Work request: In the records below, the lines between the one holding "1480x640 pixels." and the one holding "This screenshot has width=1024, height=683.", inclusive, are to be transcribed exactly; no pictures are to be included.

Data for analysis:
######

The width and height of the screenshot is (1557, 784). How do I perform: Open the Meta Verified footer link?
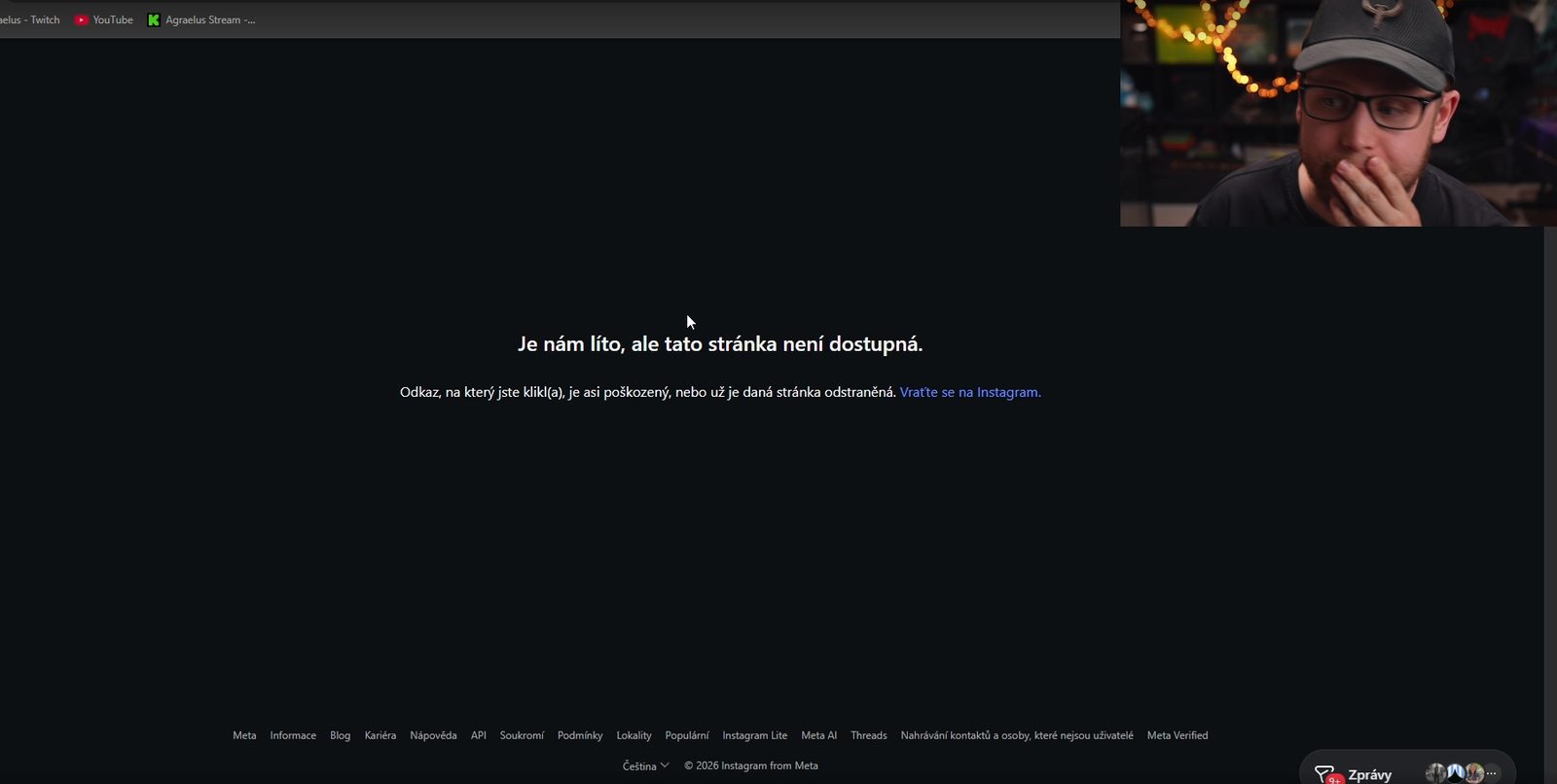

######

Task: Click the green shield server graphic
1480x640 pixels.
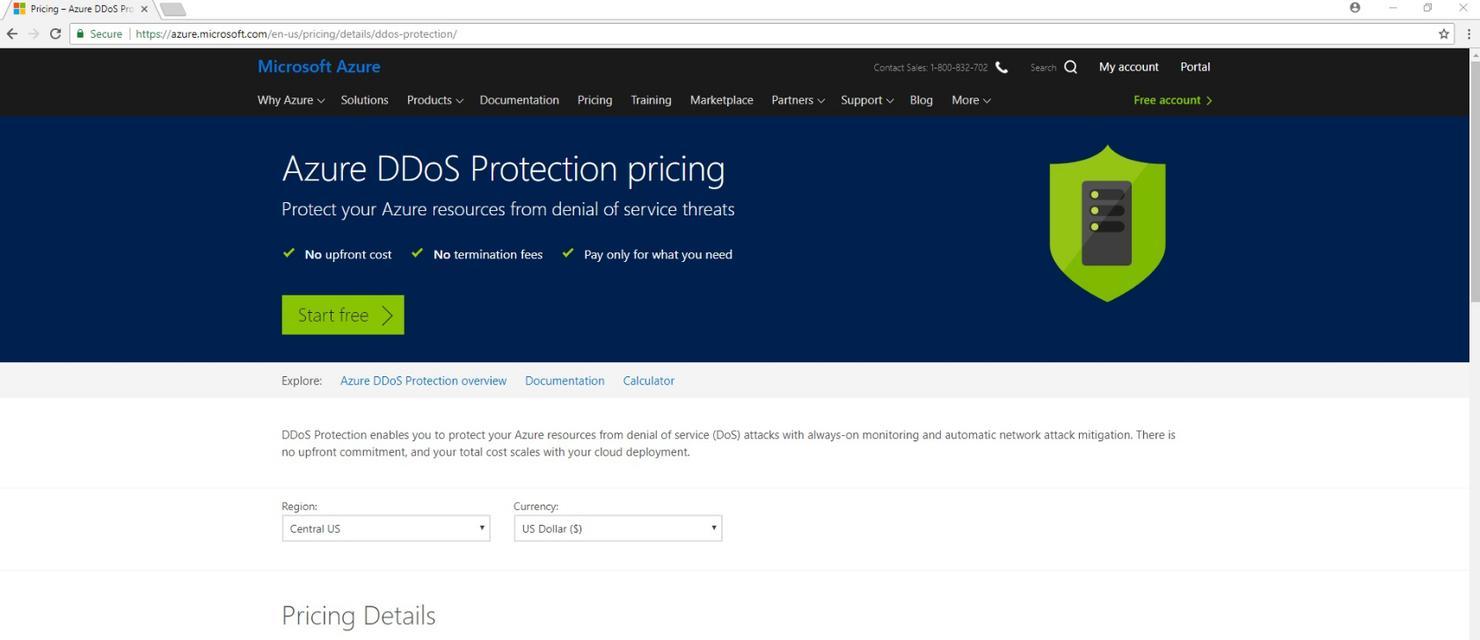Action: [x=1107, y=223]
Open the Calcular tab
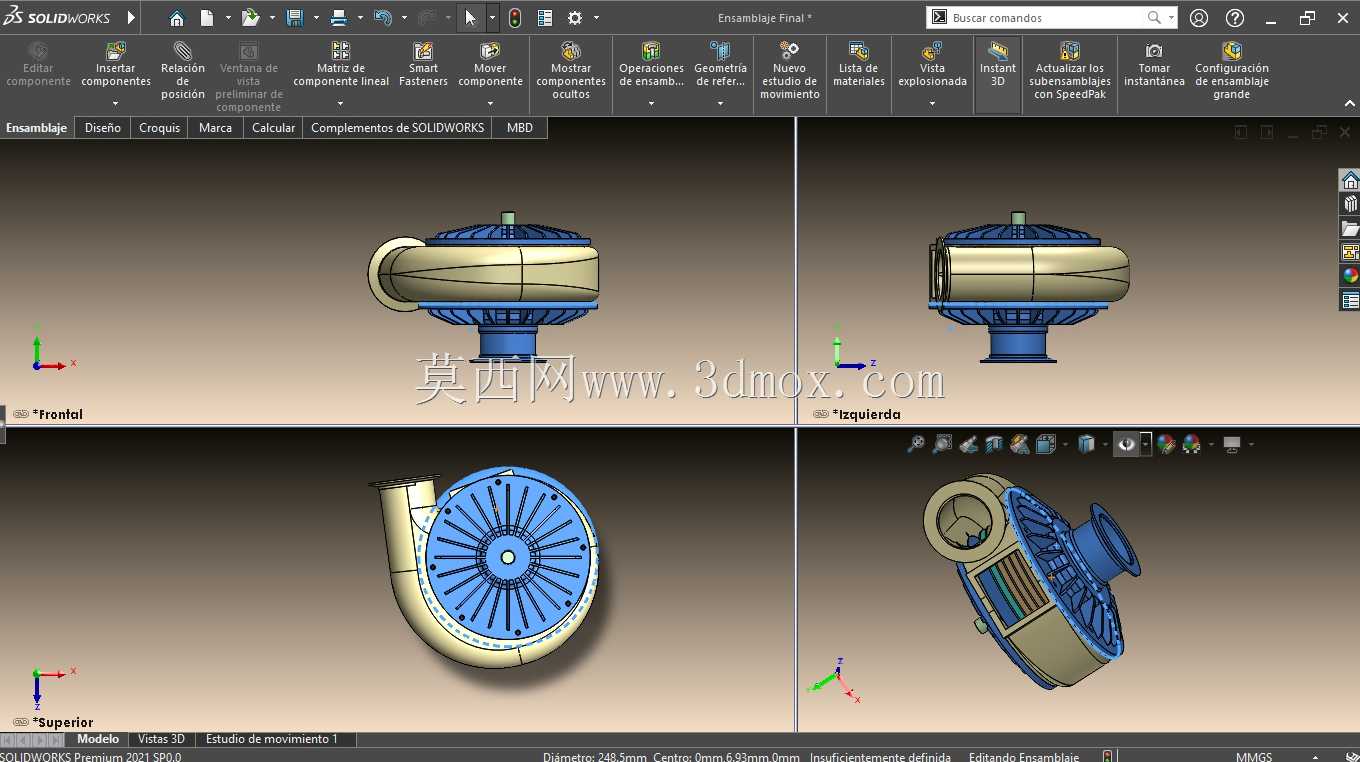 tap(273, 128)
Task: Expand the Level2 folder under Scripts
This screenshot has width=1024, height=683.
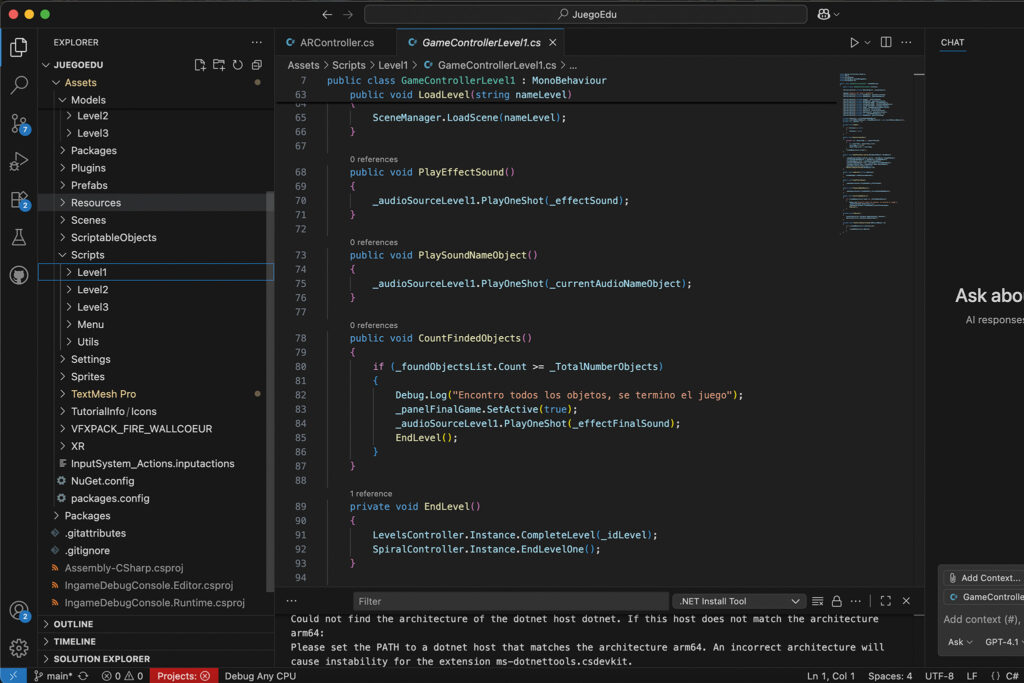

######

Result:
1480x640 pixels.
Action: [x=1107, y=223]
Open the Calcular tab
 tap(273, 128)
Task: Expand the Level2 folder under Scripts
This screenshot has width=1024, height=683.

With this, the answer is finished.